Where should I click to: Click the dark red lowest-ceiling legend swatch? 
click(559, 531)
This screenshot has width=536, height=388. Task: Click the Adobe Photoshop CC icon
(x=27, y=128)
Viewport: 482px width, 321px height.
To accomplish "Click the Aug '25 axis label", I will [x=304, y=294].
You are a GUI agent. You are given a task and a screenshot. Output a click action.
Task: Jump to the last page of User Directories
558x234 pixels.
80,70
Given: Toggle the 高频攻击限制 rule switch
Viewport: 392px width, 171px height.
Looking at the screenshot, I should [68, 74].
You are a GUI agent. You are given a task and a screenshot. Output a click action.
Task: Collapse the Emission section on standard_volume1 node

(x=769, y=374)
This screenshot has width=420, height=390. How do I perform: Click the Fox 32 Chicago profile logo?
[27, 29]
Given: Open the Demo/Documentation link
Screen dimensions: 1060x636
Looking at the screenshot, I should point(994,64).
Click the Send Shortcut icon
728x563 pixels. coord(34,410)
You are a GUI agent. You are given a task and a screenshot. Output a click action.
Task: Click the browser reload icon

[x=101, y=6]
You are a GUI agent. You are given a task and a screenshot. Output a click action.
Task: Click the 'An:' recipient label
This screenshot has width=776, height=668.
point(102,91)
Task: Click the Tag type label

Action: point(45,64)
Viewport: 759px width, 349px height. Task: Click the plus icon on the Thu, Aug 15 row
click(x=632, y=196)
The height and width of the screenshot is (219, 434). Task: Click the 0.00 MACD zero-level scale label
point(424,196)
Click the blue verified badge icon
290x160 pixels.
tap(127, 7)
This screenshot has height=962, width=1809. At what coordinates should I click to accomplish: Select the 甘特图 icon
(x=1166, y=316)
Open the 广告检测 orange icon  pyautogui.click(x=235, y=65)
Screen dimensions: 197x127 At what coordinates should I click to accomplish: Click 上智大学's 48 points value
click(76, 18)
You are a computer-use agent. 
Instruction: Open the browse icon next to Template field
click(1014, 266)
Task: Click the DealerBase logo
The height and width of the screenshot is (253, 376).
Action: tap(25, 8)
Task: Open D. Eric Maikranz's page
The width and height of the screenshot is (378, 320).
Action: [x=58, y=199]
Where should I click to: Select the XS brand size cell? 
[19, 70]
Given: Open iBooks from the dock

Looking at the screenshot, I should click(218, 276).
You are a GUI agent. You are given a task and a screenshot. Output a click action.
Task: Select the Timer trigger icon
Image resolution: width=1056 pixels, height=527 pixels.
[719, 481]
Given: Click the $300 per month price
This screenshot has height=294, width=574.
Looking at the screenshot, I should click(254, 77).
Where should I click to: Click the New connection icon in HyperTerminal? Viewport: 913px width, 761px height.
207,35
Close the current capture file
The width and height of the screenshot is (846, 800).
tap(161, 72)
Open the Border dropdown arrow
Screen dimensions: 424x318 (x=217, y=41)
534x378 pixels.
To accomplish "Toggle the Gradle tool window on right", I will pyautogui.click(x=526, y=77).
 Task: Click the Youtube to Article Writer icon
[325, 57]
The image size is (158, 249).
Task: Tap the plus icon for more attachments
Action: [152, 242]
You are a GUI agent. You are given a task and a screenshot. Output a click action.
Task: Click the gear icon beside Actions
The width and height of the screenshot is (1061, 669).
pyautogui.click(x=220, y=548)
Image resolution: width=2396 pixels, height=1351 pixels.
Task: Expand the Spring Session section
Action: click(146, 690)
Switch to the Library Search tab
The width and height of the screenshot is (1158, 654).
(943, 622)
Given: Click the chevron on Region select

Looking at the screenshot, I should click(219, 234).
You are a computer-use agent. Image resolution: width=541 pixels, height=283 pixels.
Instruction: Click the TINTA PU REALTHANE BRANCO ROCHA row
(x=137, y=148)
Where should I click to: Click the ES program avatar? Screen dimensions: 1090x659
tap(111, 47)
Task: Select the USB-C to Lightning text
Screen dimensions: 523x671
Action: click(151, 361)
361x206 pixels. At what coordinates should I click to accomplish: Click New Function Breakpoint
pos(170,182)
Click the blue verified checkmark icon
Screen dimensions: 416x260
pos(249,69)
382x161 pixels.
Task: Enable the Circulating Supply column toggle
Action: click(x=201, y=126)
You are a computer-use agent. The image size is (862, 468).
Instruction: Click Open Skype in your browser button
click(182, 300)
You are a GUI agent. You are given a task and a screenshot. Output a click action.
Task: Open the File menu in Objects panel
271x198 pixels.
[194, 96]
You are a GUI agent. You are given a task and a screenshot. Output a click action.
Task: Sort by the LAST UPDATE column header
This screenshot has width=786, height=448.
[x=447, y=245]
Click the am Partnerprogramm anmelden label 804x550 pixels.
━━━━━━━━━━━━━━━━
→ Task to carry out
Copy the listing word for word, from its first line through the line containing "will [x=304, y=294].", with both of those lines included.

→ Worked answer
Where should I click to: Click the dark red lowest-ceiling legend swatch? 
click(559, 531)
This screenshot has width=536, height=388. Task: Click the Adobe Photoshop CC icon
(x=27, y=128)
Viewport: 482px width, 321px height.
To accomplish "Click the Aug '25 axis label", I will [x=304, y=294].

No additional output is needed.